Nachdem ich hier eine relativ lange Weile verbracht hatte, ging ich weiter und ob der fortgeschrittenen Zeit nahm ich ab Natolin (ihr ahnt es, der Station zwischen Kabaty und Imielin) die Metro zum Stadtzentrum. Mein Plan war es, die schöne Eisenbahnbrücke zu fotografieren, doch prompt war diese nicht auf der Seite, auf der ich sie vermutet hatte und ich auf einer sehr langen Brücke, die ich wegen hohen Auto- und Straßenbahnverkehres nicht einfach so queren konnte. Dafür war auf meiner Seite ein Auffahrunfall, in den 5 Autos involviert waren. Seltsamerweise saßen in allen Autos noch Insassen.
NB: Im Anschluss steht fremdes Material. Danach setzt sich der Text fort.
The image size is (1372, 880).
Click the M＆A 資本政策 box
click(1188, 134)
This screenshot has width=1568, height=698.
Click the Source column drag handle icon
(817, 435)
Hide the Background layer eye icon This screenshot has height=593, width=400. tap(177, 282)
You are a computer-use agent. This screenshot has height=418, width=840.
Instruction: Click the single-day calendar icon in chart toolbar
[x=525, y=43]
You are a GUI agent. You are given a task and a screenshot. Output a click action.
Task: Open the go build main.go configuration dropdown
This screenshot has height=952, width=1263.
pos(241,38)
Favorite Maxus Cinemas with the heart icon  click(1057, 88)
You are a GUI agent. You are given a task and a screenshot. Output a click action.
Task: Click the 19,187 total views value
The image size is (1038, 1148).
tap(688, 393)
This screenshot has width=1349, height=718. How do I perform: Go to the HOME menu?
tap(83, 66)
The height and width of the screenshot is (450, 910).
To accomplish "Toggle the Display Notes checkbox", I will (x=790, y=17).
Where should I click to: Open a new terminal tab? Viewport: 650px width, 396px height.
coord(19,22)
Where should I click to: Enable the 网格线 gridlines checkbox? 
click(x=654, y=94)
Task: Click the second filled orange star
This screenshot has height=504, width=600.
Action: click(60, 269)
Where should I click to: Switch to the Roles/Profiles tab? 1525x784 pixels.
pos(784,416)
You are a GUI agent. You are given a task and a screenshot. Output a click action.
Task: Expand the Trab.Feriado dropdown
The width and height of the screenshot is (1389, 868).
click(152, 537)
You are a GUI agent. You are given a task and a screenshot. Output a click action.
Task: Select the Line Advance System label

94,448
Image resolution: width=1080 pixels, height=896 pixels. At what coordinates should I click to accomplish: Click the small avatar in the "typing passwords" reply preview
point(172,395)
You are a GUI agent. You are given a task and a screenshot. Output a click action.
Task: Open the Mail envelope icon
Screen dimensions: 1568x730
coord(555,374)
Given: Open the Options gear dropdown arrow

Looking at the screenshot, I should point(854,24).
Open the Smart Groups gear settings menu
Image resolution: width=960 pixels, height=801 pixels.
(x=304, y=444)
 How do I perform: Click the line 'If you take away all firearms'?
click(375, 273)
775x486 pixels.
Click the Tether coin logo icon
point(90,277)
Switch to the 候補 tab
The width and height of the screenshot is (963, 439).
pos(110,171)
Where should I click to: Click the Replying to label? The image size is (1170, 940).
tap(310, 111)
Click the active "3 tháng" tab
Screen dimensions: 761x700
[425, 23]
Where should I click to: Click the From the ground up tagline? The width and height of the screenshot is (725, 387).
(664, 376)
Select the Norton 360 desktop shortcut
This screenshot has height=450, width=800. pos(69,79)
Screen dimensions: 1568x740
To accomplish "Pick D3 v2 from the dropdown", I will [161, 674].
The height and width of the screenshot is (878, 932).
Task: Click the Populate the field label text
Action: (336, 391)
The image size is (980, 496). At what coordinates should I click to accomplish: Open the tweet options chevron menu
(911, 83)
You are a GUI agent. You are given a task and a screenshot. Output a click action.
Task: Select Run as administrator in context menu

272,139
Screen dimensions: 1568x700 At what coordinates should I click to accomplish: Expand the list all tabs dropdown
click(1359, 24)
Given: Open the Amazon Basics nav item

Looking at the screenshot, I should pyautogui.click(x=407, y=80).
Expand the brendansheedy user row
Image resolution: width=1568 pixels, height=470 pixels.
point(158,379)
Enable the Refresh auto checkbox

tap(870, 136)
Ich weiß nicht recht, wie man das in Deutschland handhabt, aber ich schätze, bei Unfällen besteht immer die Gefahr, das irgendetwas explodiert und Personen werden eher aus ihren Fahrzeugen evakuiert anstatt darin gelassen. Ich lasse mich aber gerne eines besseren belehren.
Ich sah also auf der anderen Seite der Weichsel den Stadtteil Praga und zwei weitere Kirchtürme über die Häuserblöcke ragen, doch mein Weg wurde erneut durch einen Park abgelenkt, in dessen Mitte eine große Giraffe und eine Menge Hochzeitspaare standen.




Zu guter letzt informierte ich mich über die Öffnungszeiten des Zoos und ging zurück, denn es wurde langsam reichlich kühl. Ich schoss noch ein paar Bilder auf der diesmal richtigen Seite der Brücke, doch das Licht war nicht mehr so gut. Und wie ich so heruntersah, auf eine kleine Sandinsel, die in die Weichsel hineinragt, winkte mir jemand zu. Natürlich winkte ich zurück, das hat man ja schon tausenmal gemacht. Aber dieser Angler, der auch noch gerade einen Fisch gefangen hatte, winkte mich zu ihm. Ich war erst skeptisch, doch eigentlich voller Abenteuerlust, und ohne Angst vor Sprachbarrieren versuchte ich mein Glück und stürzte mich ins Dickicht des Inseldschungels. Der Angler hieß Janusz und konnte glücklicherweise etwas Deutsch, denn er hatte 5 Jahre in Deutschland gearbeitet, als Computertechniker. Und so saßen wir an der Weichsel, unterhielten uns in einem deutsch-polnischen Mischmasch über Warschau, Deutschland, polnisches Essen und Angeln und angelten nebenher, während es rundherum dämmriger und kühler wurde und auf der Altstadtseite die Beleuchtung anging. Eine schöne Erfahrung, eine gute Gelegenheit, einen eingefleischten Warschauer zu treffen, der nicht jugendlich ist und bloß die besten Bars kennt. ^^ 
Mein Rat also an alle, die manchmal vor so einer Entscheidung stehen, so eine Gelegenheit sehen und sich fragen, was sie tun sollen: Habt den Mut, mal etwas Verrücktes zu wagen, denn sonst ärgert ihr euch hinterher, es nicht getan zu haben.